5.20 Further reading
- (Golub & Van Loan, 2013), the reference for matrix computations.
- (Gentle, 2024), more recent, with stronger statistical orientation.
- (Strang, 2016), the MIT OpenCourseWare videos are the canonical linear-algebra refresher.
- (Petersen & Pedersen, 2012), quick reference for the matrix identities that appear in statistics papers.
5.21 Practice test
The following multiple-choice questions exercise the chapter’s content. Attempt each question before expanding the answer.
5.21.1 Question 1
Which of the following identities correctly represents the inverse of a product of two matrices?
- \((AB)^{-1} = A^{-1}B^{-1}\)
- \((AB)^{-1} = B^{-1}A^{-1}\)
- \((AB)^{-1} = (A^{-1})^T(B^{-1})^T\)
- \((AB)^{-1} = (B^{-1}A^{-1})^T\)
B. Inversion reverses the order of a matrix product because you must undo \(B\) before undoing \(A\).
5.21.2 Question 2
Which identity correctly describes the transpose of a product of two matrices?
- \((AB)^T = A^TB^T\)
- \((AB)^T = B^TA^T\)
- \((AB)^T = A^T + B^T\)
- \((AB)^T = A^{-1}B^{-1}\)
B. Transposition, like inversion, reverses the order of a matrix product.
5.21.3 Question 3
Let \(A\) be an invertible matrix. Which of the following identities involving transposition and inversion is valid?

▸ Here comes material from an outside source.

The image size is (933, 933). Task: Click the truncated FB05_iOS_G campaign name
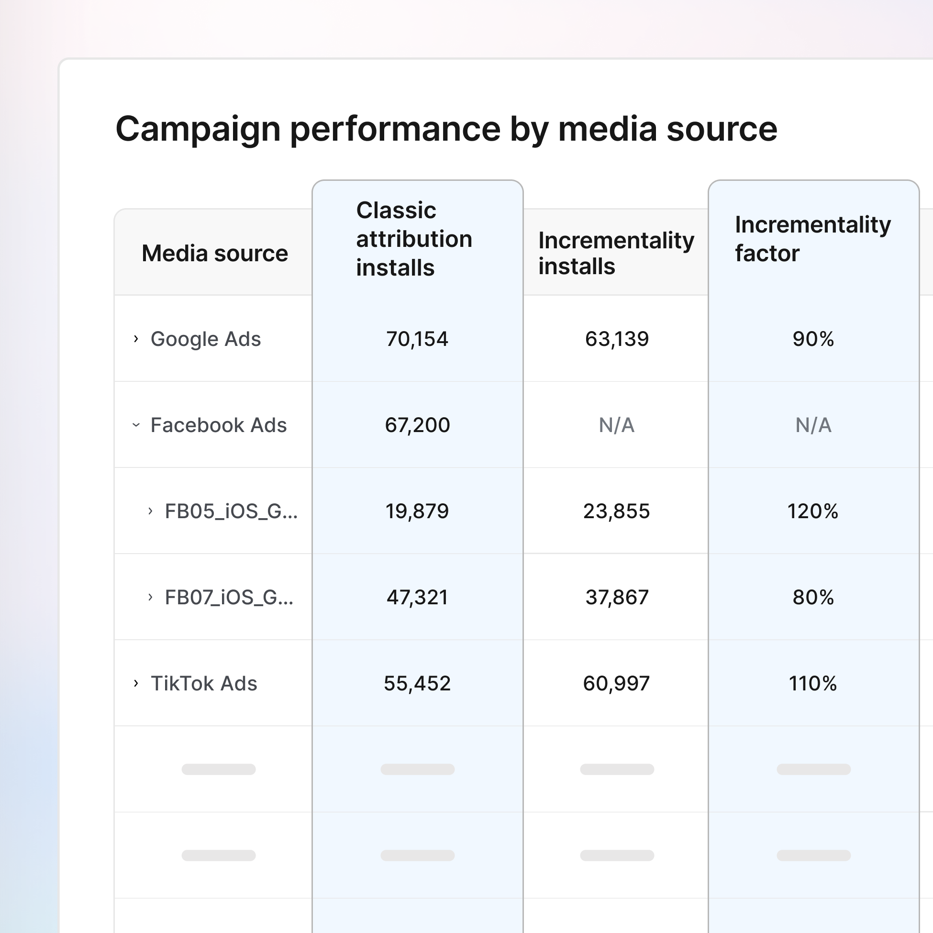[231, 512]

- \((A^T)^{-1} = (A^{-1})^T\)
- \((A^T)^{-1} = A^{-1}\)
- \((A^{-1})^T = A^T\)
- \((A^T)^{-1} = A^T\)
A. Inversion and transposition commute on invertible matrices.
5.21.4 Question 4
Which expression is numerically preferred for solving \(\mathbf{A}\mathbf{x} = \mathbf{b}\)?
solve(A) %*% b
solve(A, b)
ginv(A) %*% b
A / b
B. solve(A, b) calls an LU solver directly. Option A computes the full inverse first (slower, less stable). Option C uses a pseudo-inverse unnecessarily. Option D is not a valid matrix operation.
5.21.5 Question 5
You extract a single row with X[i, ] and pass it to rowMeans(). R throws an error. What happened?

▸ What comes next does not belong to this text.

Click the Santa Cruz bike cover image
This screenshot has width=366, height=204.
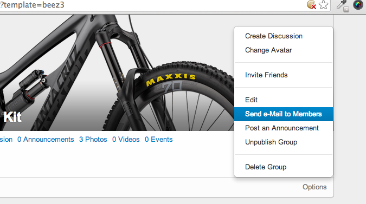pyautogui.click(x=117, y=73)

rowMeansdoes not accept numeric input.
X[i, ]returns a vector because of R’s default dimension drop;rowMeansrequires a matrix.
- The row is empty.
Xis a tibble, not a matrix.
B. Use X[i, , drop = FALSE] to preserve the matrix structure. This is among the most common silent-then- loud bugs in matrix code.

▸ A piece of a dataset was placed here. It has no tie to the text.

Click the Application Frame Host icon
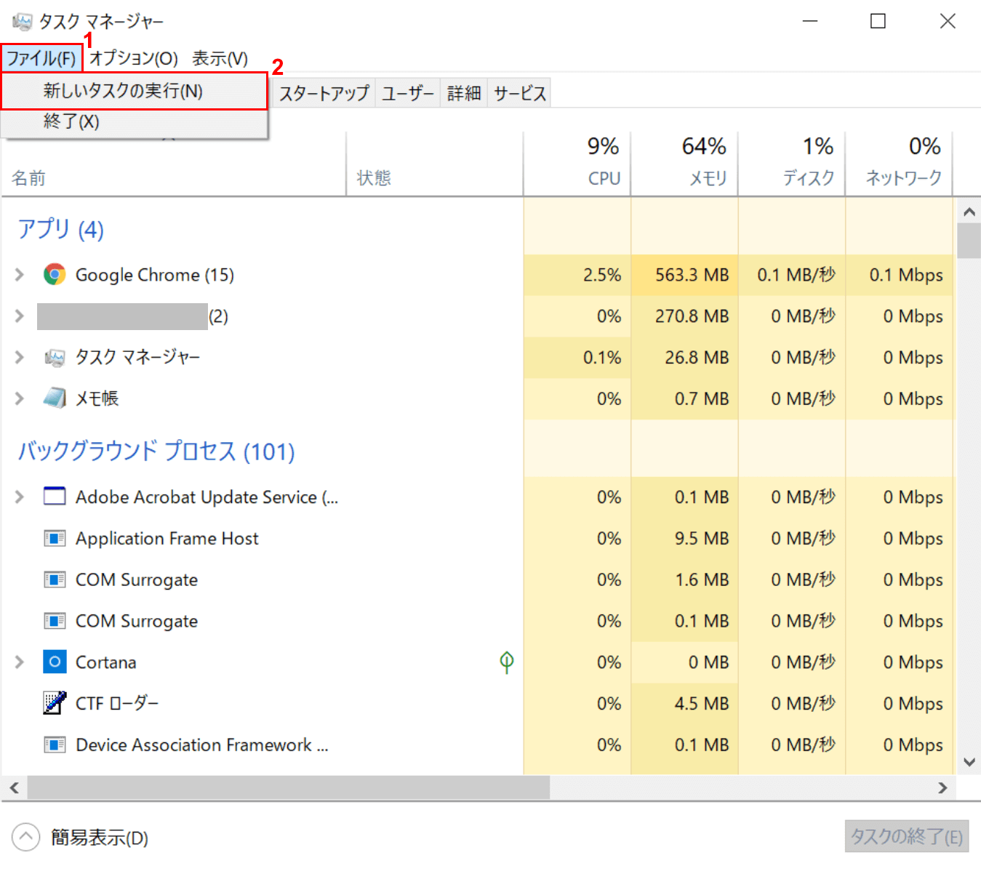981x871 pixels. [55, 539]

5.22 Prerequisites answers
- \((AB)^{-1} = B^{-1} A^{-1}\). The order reverses because you must undo \(B\) before undoing \(A\): \((AB)(B^{-1} A^{-1}) = A(BB^{-1})A^{-1} = AIA^{-1} = I\).
- \((AB)^T = B^T A^T\). Like the inverse identity, the order reverses. The structural reason is the same: transposition, like inversion, reverses the composition of linear maps. Algebraically, the proof is the same kind of telescoping.
- \((A^T)^{-1} = (A^{-1})^T\). Both equal the matrix that, when multiplied by \(A^T\), yields the identity. Inversion and transposition commute on invertible matrices, so either ordering produces the same result. One practical use: in the OLS variance-covariance formula, \((X^T X)^{-1}\) is symmetric, so its transpose equals itself; this identity is what guarantees that.